*ABOUT THIS EXERCISE:* Repeat all the data exactly, and where a record holds a picture, leave that picture out.

Records excerpted from a collection
================================

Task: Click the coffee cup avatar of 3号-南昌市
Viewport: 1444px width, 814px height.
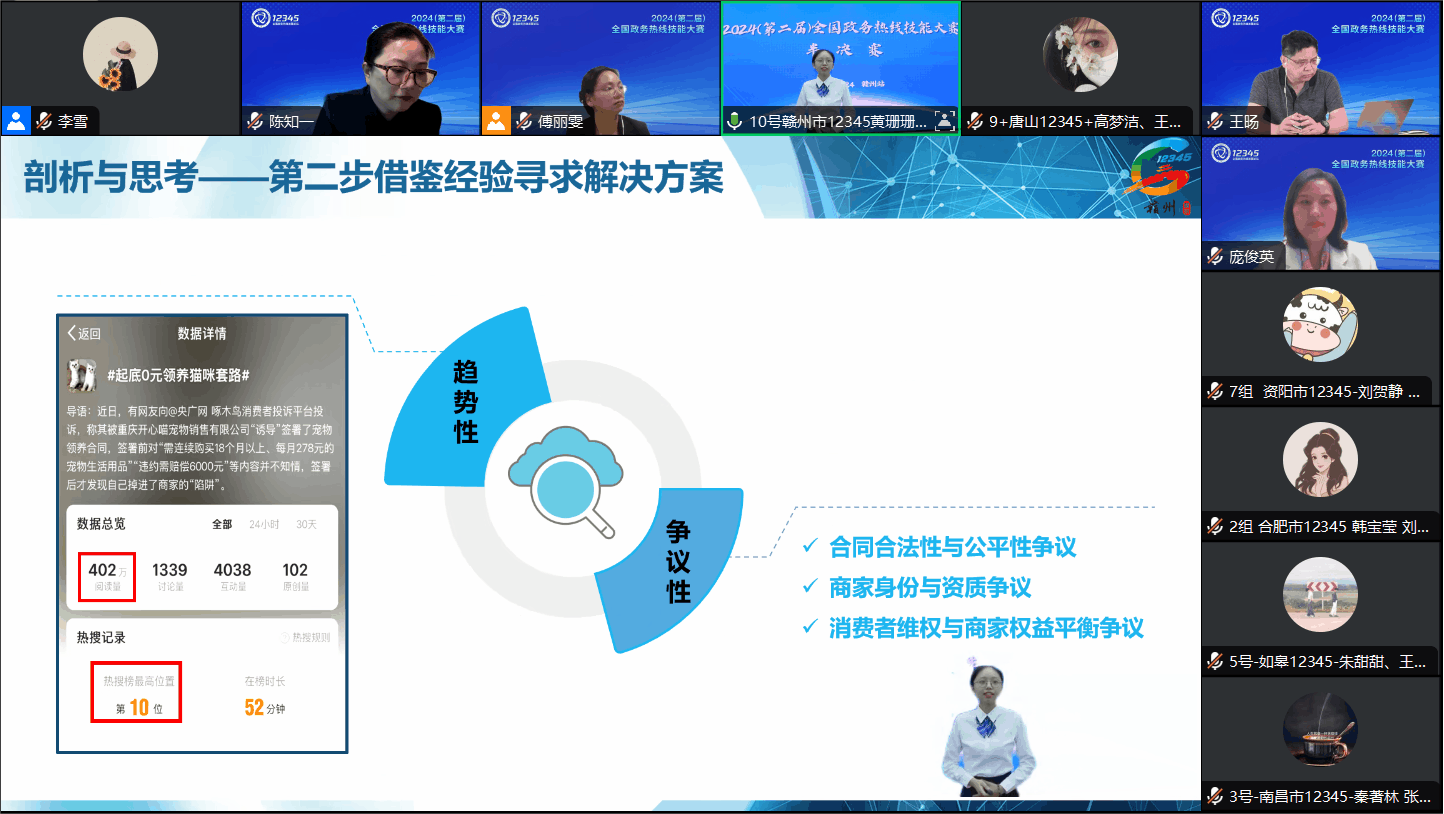Action: coord(1320,728)
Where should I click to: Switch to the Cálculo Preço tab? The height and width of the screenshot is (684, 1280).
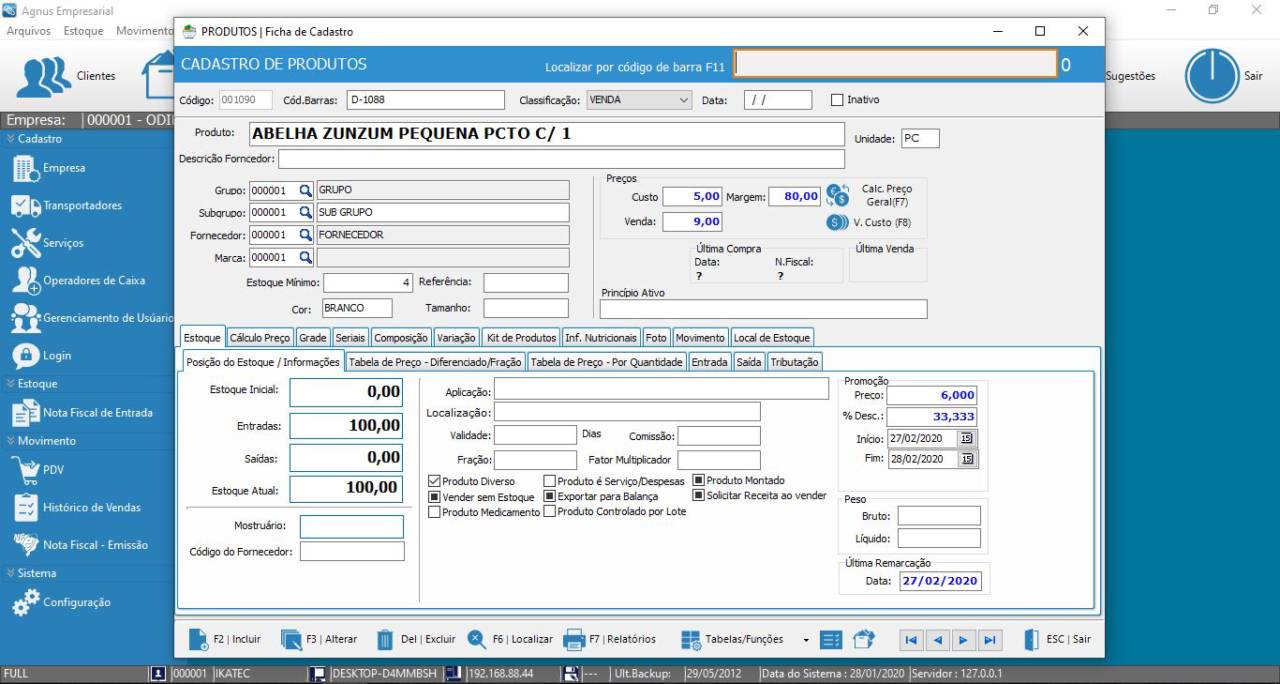(x=260, y=338)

================================

*FINAL ANSWER:*
Task: Click the coffee cup avatar of 3号-南昌市
Viewport: 1444px width, 814px height.
Action: coord(1320,728)
Where should I click to: Switch to the Cálculo Preço tab? The height and width of the screenshot is (684, 1280).
(x=260, y=338)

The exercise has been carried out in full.